Failure to Implement Effective QAPI Action Plans for Wound Care, Infection Control, and Staffing
Penalty
Summary
The facility failed to ensure that its Quality Assurance Committee developed and implemented an effective Performance Improvement Plan (PIP) to address several critical areas, including pressure ulcer management, infection control surveillance, adequate nursing staffing, and annual wound care competencies. Record review revealed that quarterly QAPI meetings were held, but the meeting summaries did not include specific action plans for implementing wound consultant recommendations, infection control surveillance (including antibiotic stewardship and line listing), ensuring sufficient and qualified nursing staff, or verifying that nursing staff had completed annual wound care competencies. Sign-in sheets for QAPI meetings also showed that key interdisciplinary team members, such as the Assistant Director of Nurses, Staff Development Coordinator, and Infection Preventionist, were not present or did not sign in for multiple meetings. Interviews with facility leadership confirmed these deficiencies. The Director of Nurses (DON), who started in April 2025, acknowledged awareness of wound care concerns and identified a culture where nurses did not add wound consultant recommendations to physician orders, which led to the deterioration of a wound for a resident.
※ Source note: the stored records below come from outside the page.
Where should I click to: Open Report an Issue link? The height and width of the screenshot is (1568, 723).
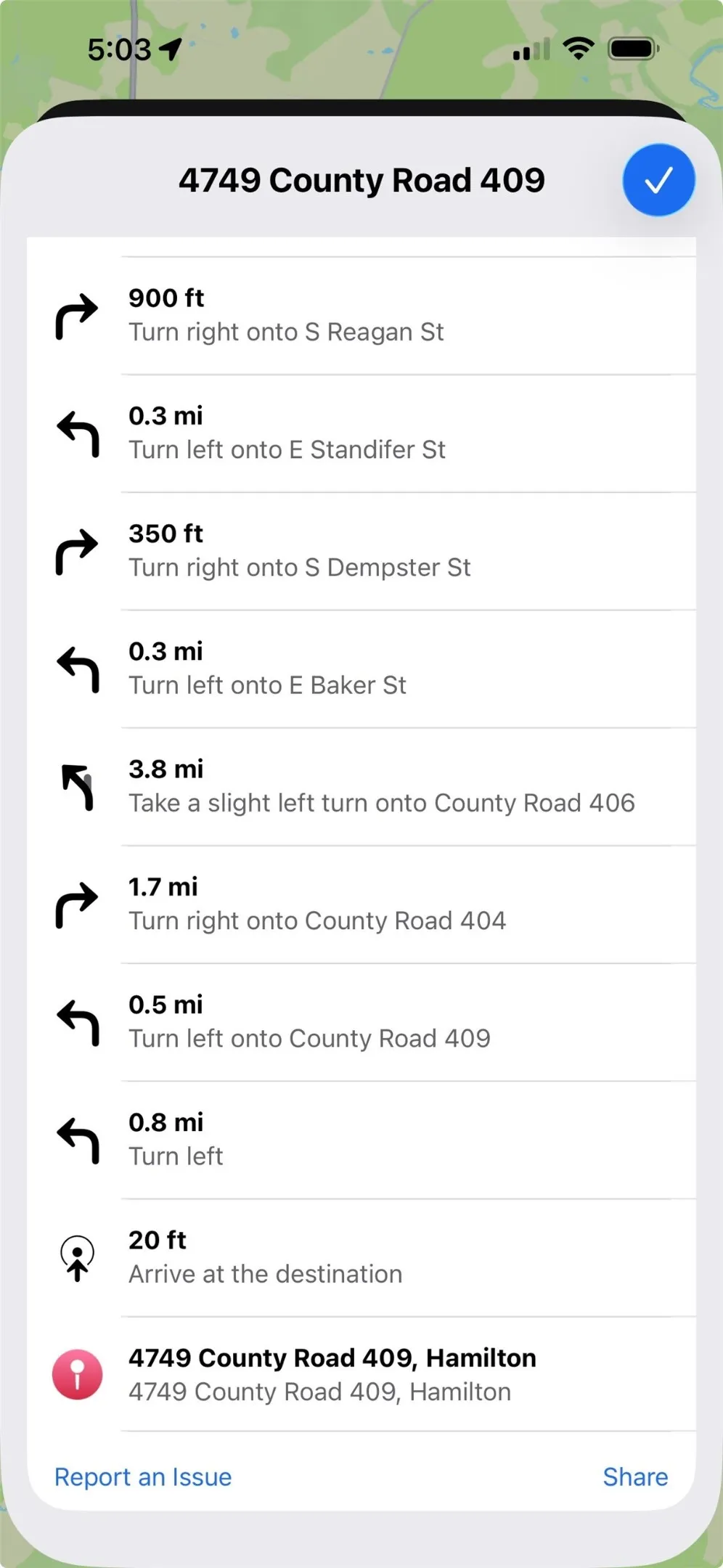(x=143, y=1477)
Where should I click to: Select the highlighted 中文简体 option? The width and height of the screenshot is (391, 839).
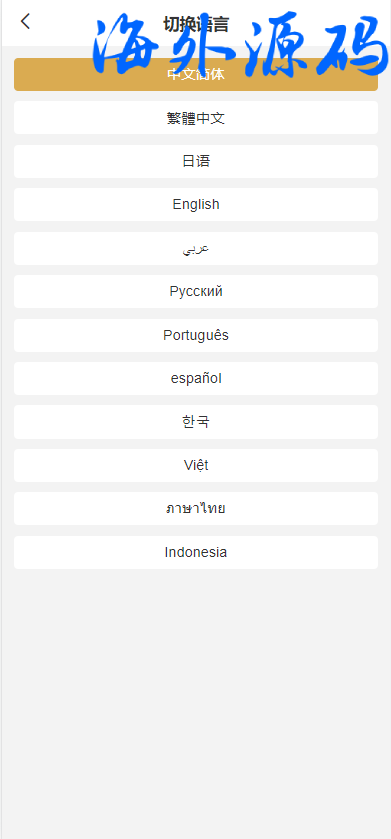pos(196,74)
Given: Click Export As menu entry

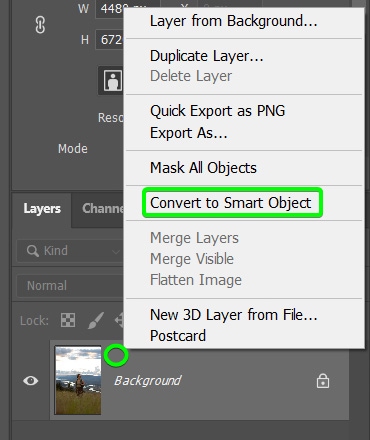Looking at the screenshot, I should click(x=189, y=133).
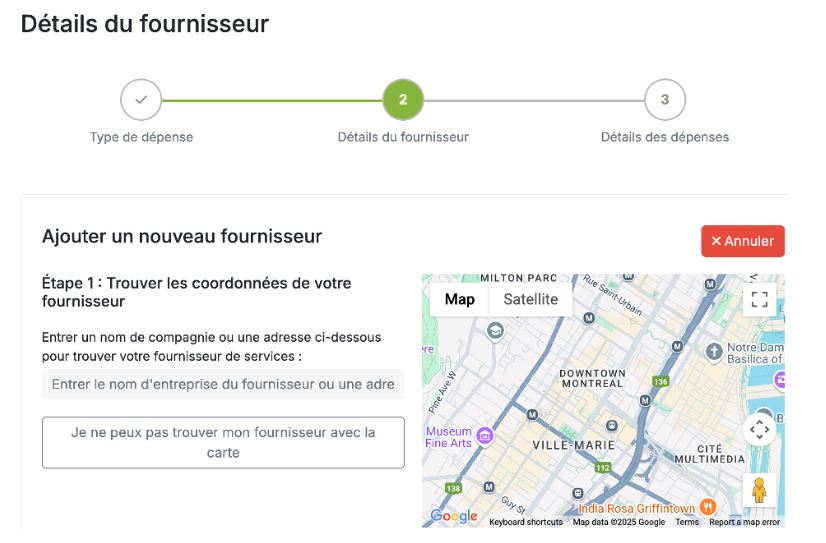
Task: Select the Museum of Fine Arts marker
Action: (485, 436)
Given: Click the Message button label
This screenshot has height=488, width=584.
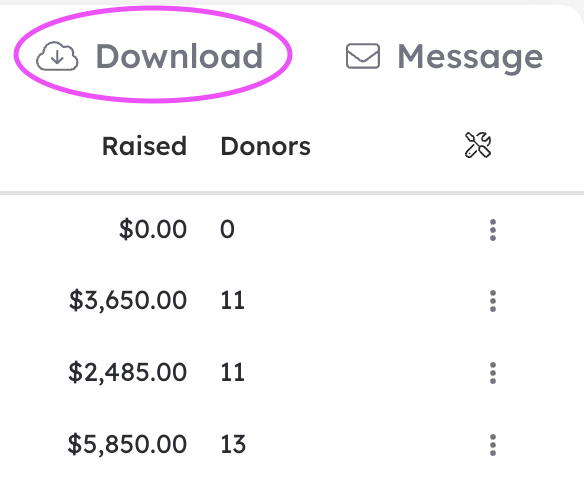Looking at the screenshot, I should pyautogui.click(x=470, y=58).
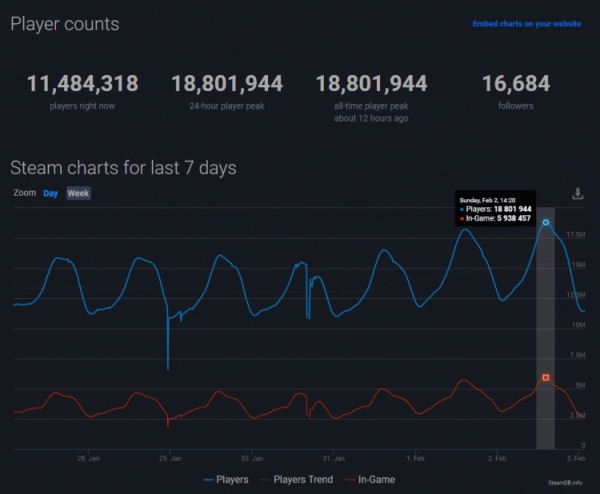Click the chart download icon
Image resolution: width=600 pixels, height=494 pixels.
tap(578, 194)
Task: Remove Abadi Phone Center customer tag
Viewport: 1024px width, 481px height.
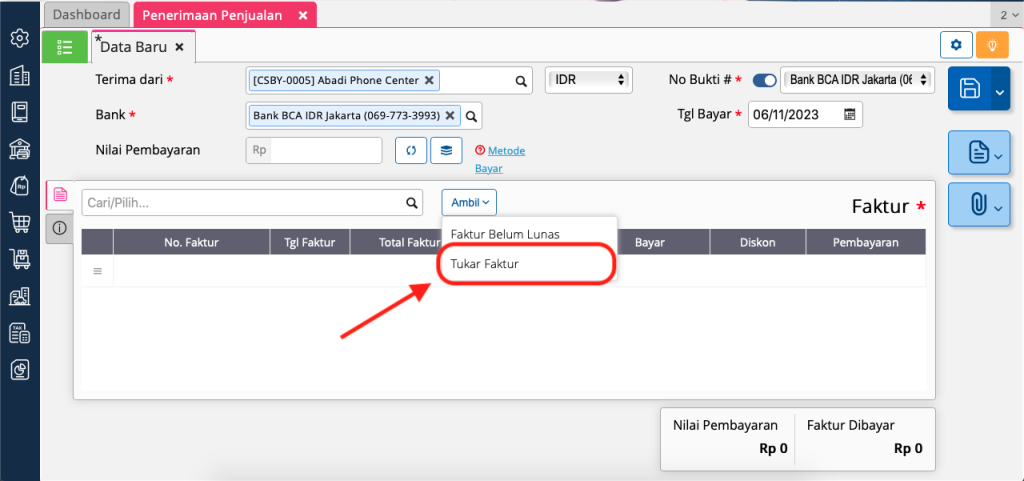Action: point(429,80)
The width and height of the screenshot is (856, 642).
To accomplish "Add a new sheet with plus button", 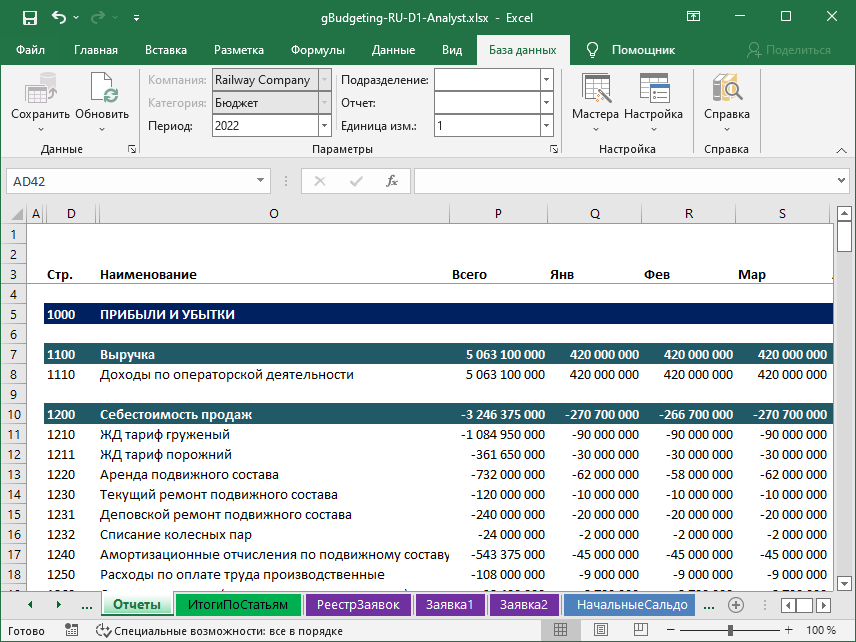I will pos(736,605).
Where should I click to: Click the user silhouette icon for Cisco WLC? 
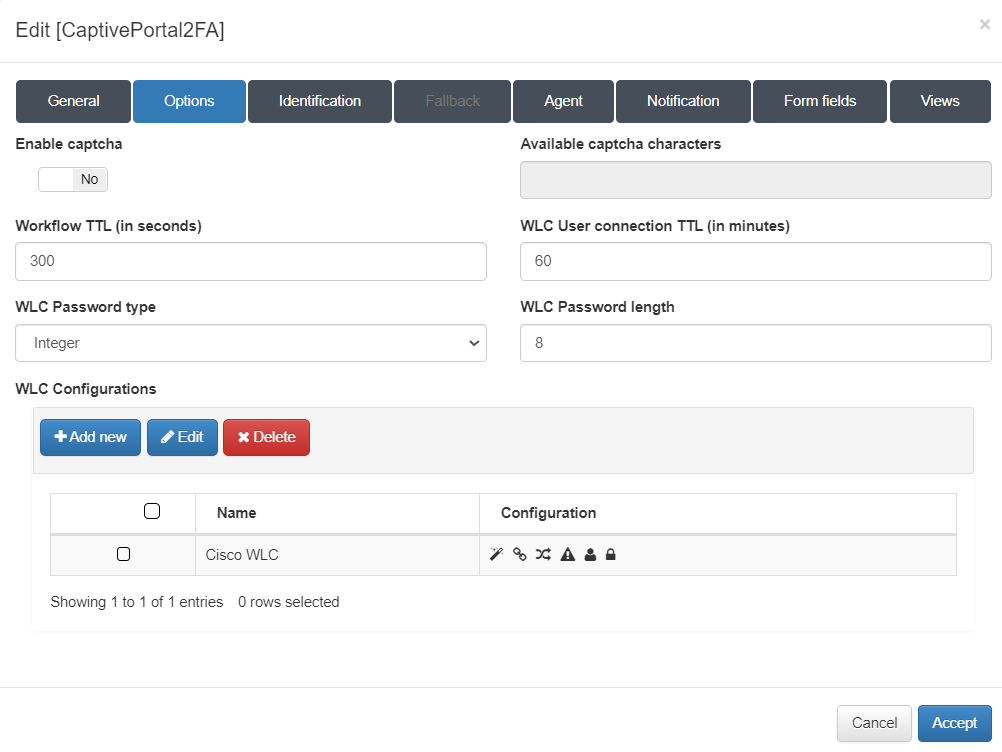click(590, 555)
The DON stated that no PIPs addressing wound recommendations, infection control surveillance, staffing, or annual wound competencies had been initiated prior to her start date. She indicated that systemic issues were expected to be identified by the interdisciplinary team and brought to QAPI for action planning, but this process was not followed. The Administrator, who began in August 2024, reported managing three quarterly QAPI meetings but did not initiate PIPs for the specific issues identified, including wound care, staffing, infection control surveillance, and annual wound competencies. He attributed this to a lack of awareness of these specific concerns and noted that the DON did not inform him of the issues. The Administrator also confirmed that there was a period without a permanent Infection Preventionist, Staff Development Coordinator, or Assistant Director of Nurses, and that he was unaware of the absence of an infection control surveillance plan and incomplete staff wound care competencies. These failures resulted in the facility not addressing or correcting systemic quality deficiencies.